The mean value of $H(X mid y = y_k)$ for output alphabet y is −
$Hleft ( Xmid Y right ) = displaystylesumlimits_{k = 0}^{k - 1}Hleft ( X mid y=y_k right )pleft ( y_k right )$
$= displaystylesumlimits_{k = 0}^{k - 1} displaystylesumlimits_{j = 0}^{j - 1}pleft (x_j mid y_k right )pleft ( y_k right )log_{2}left [ frac{1}{pleft ( x_j mid y_k right )} right ]$
$= displaystylesumlimits_{k = 0}^{k - 1} displaystylesumlimits_{j = 0}^{j - 1}pleft (x_j ,y_k right )log_{2}left [ frac{1}{pleft ( x_j mid y_k right )} right ]$
Now, considering both the uncertainty conditions (before and after applying the inputs), we come to know that the difference, i.e. $H(x) - H(x mid y)$ must represent the uncertainty about the channel input that is resolved by observing the channel output.

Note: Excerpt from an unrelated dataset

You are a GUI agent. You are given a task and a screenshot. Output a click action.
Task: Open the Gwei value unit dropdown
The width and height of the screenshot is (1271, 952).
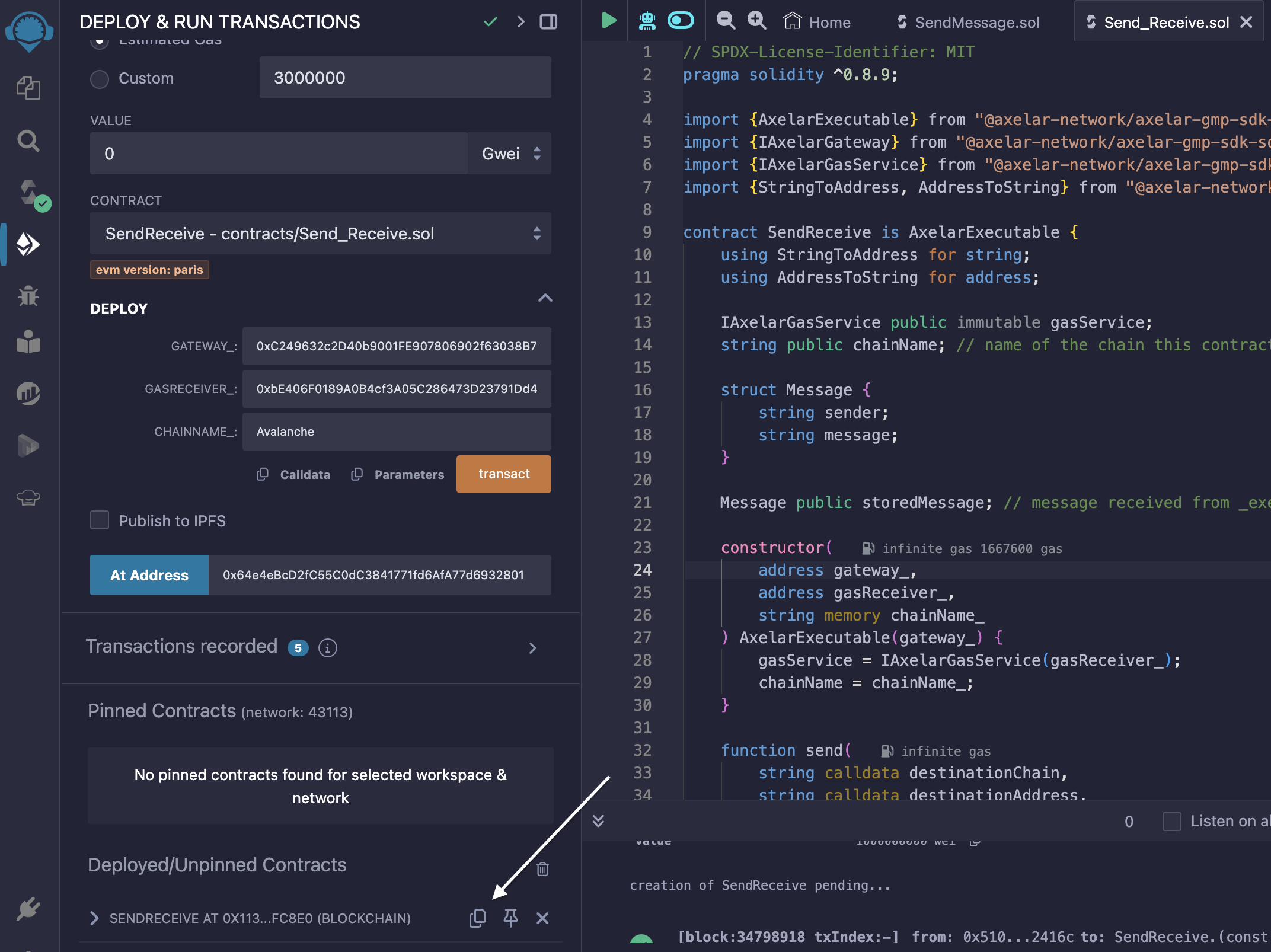pyautogui.click(x=510, y=154)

This is called as the Mutual Information of the channel. Media player 12 for windows 7 download freesoftrareabcsoft.
Denoting the Mutual Information as $I(x;y)$, we can write the whole thing in an equation, as follows
$$I(x;y) = H(x) - H(x mid y)$$
Hence, this is the equational representation of Mutual Information.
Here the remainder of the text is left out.